1. Pengaturan pola makan (diet)
Bahan makanan yang tidak dianjurkan, dibatasi atau dihindari yaitu
makanan yang banyak mengandung gula sederhana (seperti gula pasir, sirop, es
krim, kue – kue manis), mengandung banyak lemak (seperti cake, goring –
gorengan, fast food), serta makanan yang banyak mengandung natrium
(makanan yang diawetkan, telur asin dan lain sebagainya) (Almaitsier, 2006).
2. Latihan fisik
Latihan fisik dianjurkan dilakukan secara teratur minimal 3 – 5 kali
seminggu, lamanya kurang lebih 30 menit yang sifatnya sesuai CRIPE
(continous rhythmical, interval, progressive, endurance training). Latihan fisik
diupayakan agar mencapai zona latihan yaitu 75 – 80% denyut nadi maksimal
(220 – umur) (ADA, 2010). Jenis latihan yang dapat dilakukan oleh klien DM
tipe 2 adalah olahraga ringan dengan cara berjalan kaki biasa selama 30 menit,
olahraga sedang dengan cara berjalan cepat selama 20 menit dan olahraga cepat
misalnya jogging. Klien dengan kadar glukosa darah >250 mg/dL, tidak
dianjurkan untuk melakukan latihan fisik karena akan meningkatkan kadar
glukosa darah dan benda keton.
Beberapa kegunaan latihan fisik secara teratur setiap hari bagi klien DM
adalah :
a) Meningkatkan kepekaan insulin (glucose uptake), apabila dilakukan setiap 1
jam sesudah makan, berarti pula mengurangi insulin resisten pada klien
dengan kegemukan atau menambah jumlah reseptor insulin dan
meningkatkan sensitivitas insulin dengan reseptornya.

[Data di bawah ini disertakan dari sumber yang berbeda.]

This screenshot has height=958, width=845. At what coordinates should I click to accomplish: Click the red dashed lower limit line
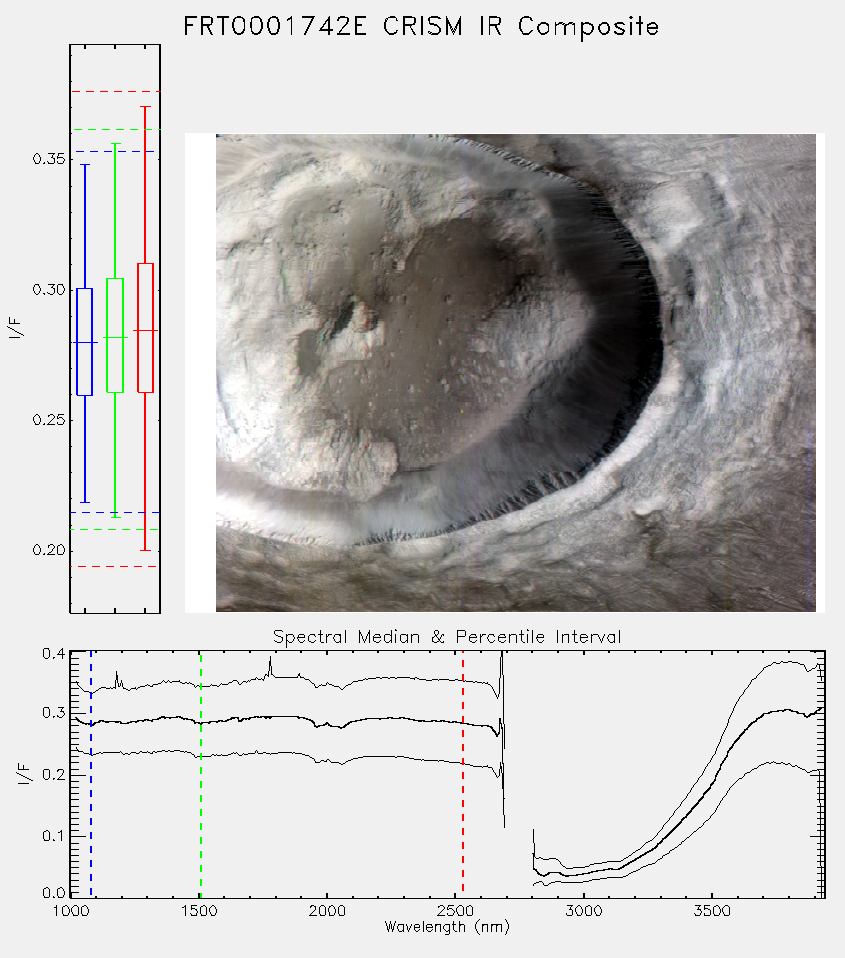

b) Mencegah kegemukan apabila ditambah latihan pagi dan sore.
c) Memperbaiki aliran perifer dan menambah suplay oksigen.
d) Meningkatkan kadar kolesterol – high density lipoprotein.
e) Kadar glukosa otot dan hati menjadi berkurang, maka dengan latihan fisik
akan dirangsang pembentukan glikogen baru.
f) Menurunkan kolesterol (total) dan trigeliserida dalam darah karena
pembakaran asam lemak menjadi lebih baik.
3. Pemantauan (monitoring) gula darah
Monitoring kadar gula darah secara teratur merupakan salah satu bagian
dari penatalaksanaan DM yang penting dilakukan oleh klien DM. Oleh karena
itu klien DM harus memahami alasan dan tujuan dari pemantauan kadar gula
darah secara teratur tersebut sehingga akan meningkatkan keterlibatan klien
secara langsung dalam pengelolaan penyakitnya. Pemeriksaan kadar glukosa
darah secara teratur ini merupakan evaluasi dari penatalaksanaan DM yang
dilakukan oleh klien seperti diet, latihan fisik dan minum obat secara teratur.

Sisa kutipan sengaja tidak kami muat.